## TO DO
Repeat the entries shown below with every word and mark intact.

## Dataset records

------------------------------------------------------------

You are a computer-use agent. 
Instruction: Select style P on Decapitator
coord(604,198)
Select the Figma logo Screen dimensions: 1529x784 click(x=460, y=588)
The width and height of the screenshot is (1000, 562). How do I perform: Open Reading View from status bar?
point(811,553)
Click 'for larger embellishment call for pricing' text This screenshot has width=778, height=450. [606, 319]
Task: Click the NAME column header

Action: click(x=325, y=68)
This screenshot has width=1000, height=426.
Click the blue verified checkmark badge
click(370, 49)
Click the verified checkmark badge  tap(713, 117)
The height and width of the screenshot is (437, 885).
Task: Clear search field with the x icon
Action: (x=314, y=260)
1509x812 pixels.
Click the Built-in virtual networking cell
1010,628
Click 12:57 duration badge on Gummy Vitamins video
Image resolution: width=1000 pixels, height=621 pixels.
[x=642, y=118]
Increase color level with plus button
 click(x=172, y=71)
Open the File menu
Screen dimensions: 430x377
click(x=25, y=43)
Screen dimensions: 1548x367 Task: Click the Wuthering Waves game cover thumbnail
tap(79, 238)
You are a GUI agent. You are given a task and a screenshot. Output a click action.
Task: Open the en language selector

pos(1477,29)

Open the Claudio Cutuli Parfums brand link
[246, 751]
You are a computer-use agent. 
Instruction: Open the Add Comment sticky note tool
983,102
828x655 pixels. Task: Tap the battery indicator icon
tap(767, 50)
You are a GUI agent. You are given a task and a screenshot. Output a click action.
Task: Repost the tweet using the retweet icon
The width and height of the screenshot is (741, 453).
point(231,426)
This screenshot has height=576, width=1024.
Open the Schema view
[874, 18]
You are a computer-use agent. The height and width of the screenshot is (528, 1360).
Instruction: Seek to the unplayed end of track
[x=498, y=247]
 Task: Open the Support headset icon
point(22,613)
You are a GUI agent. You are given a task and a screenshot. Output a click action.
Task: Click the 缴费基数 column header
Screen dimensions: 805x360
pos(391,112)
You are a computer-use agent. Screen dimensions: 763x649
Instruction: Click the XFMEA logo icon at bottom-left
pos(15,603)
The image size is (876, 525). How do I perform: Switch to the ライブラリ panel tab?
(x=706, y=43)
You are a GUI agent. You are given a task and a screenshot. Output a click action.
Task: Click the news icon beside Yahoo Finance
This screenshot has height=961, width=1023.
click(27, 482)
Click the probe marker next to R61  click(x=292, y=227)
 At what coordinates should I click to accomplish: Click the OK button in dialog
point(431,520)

------------------------------------------------------------

## PROBLEM SOLUTION
You are a computer-use agent. 
Instruction: Select style P on Decapitator
coord(604,198)
Select the Figma logo Screen dimensions: 1529x784 click(x=460, y=588)
The width and height of the screenshot is (1000, 562). How do I perform: Open Reading View from status bar?
point(811,553)
Click 'for larger embellishment call for pricing' text This screenshot has width=778, height=450. [606, 319]
Task: Click the NAME column header

Action: click(x=325, y=68)
This screenshot has width=1000, height=426.
Click the blue verified checkmark badge
click(370, 49)
Click the verified checkmark badge  tap(713, 117)
The height and width of the screenshot is (437, 885).
Task: Clear search field with the x icon
Action: (x=314, y=260)
1509x812 pixels.
Click the Built-in virtual networking cell
1010,628
Click 12:57 duration badge on Gummy Vitamins video
Image resolution: width=1000 pixels, height=621 pixels.
[x=642, y=118]
Increase color level with plus button
 click(x=172, y=71)
Open the File menu
Screen dimensions: 430x377
click(x=25, y=43)
Screen dimensions: 1548x367 Task: Click the Wuthering Waves game cover thumbnail
tap(79, 238)
You are a GUI agent. You are given a task and a screenshot. Output a click action.
Task: Open the en language selector

pos(1477,29)

Open the Claudio Cutuli Parfums brand link
[246, 751]
You are a computer-use agent. 
Instruction: Open the Add Comment sticky note tool
983,102
828x655 pixels. Task: Tap the battery indicator icon
tap(767, 50)
You are a GUI agent. You are given a task and a screenshot. Output a click action.
Task: Repost the tweet using the retweet icon
The width and height of the screenshot is (741, 453).
point(231,426)
This screenshot has height=576, width=1024.
Open the Schema view
[874, 18]
You are a computer-use agent. The height and width of the screenshot is (528, 1360).
Instruction: Seek to the unplayed end of track
[x=498, y=247]
 Task: Open the Support headset icon
point(22,613)
You are a GUI agent. You are given a task and a screenshot. Output a click action.
Task: Click the 缴费基数 column header
Screen dimensions: 805x360
pos(391,112)
You are a computer-use agent. Screen dimensions: 763x649
Instruction: Click the XFMEA logo icon at bottom-left
pos(15,603)
The image size is (876, 525). How do I perform: Switch to the ライブラリ panel tab?
(x=706, y=43)
You are a GUI agent. You are given a task and a screenshot. Output a click action.
Task: Click the news icon beside Yahoo Finance
This screenshot has height=961, width=1023.
click(27, 482)
Click the probe marker next to R61  click(x=292, y=227)
 At what coordinates should I click to accomplish: Click the OK button in dialog
point(431,520)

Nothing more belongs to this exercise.